§ **Exercise prompt**
Down to the last line, retype each line of the entries exactly, starting with the one that contains "LA SEMANA SANTA (234, 614)".
━━━━━━━━
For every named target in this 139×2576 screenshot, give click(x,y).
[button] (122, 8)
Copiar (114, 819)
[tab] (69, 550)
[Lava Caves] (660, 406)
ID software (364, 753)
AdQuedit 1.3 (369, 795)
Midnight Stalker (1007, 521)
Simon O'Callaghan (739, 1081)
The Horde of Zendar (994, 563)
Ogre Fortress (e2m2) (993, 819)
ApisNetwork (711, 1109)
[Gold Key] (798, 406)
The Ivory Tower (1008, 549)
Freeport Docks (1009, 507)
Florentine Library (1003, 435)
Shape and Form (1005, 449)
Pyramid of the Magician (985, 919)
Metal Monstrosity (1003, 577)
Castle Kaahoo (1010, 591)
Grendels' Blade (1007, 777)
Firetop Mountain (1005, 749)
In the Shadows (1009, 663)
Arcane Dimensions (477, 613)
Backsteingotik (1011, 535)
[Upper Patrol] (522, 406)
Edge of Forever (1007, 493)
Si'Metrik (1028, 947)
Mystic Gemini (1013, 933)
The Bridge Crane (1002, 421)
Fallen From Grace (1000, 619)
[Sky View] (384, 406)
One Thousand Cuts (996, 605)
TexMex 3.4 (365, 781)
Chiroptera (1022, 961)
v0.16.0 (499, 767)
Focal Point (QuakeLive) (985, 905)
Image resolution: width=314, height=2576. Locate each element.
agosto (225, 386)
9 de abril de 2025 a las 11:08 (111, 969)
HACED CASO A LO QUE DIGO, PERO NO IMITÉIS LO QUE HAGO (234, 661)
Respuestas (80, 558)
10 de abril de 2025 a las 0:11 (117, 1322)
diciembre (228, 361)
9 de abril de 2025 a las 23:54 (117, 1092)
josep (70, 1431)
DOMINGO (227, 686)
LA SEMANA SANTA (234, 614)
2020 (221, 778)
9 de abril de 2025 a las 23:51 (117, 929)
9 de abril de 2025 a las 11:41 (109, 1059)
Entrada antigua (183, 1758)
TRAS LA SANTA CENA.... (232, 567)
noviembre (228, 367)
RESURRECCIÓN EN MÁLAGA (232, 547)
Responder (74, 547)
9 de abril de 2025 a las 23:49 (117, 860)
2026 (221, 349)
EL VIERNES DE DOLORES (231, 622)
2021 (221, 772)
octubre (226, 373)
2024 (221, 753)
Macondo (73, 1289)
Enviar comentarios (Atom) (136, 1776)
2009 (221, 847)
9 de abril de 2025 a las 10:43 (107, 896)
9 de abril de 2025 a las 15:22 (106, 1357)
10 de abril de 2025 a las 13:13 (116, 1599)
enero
━━━━━━━━
§ **Answer to the problem**
LA SEMANA SANTA (234, 614)
2020 (221, 778)
9 de abril de 2025 a las 23:51 (117, 929)
9 de abril de 2025 a las 11:41 (109, 1059)
Entrada antigua (183, 1758)
TRAS LA SANTA CENA.... (232, 567)
noviembre (228, 367)
RESURRECCIÓN EN MÁLAGA (232, 547)
Responder (74, 547)
9 de abril de 2025 a las 23:49 (117, 860)
2026 (221, 349)
EL VIERNES DE DOLORES (231, 622)
2021 (221, 772)
octubre (226, 373)
2024 (221, 753)
Macondo (73, 1289)
Enviar comentarios (Atom) (136, 1776)
2009 (221, 847)
9 de abril de 2025 a las 10:43 (107, 896)
9 de abril de 2025 a las 15:22 (106, 1357)
10 de abril de 2025 a las 13:13 (116, 1599)
enero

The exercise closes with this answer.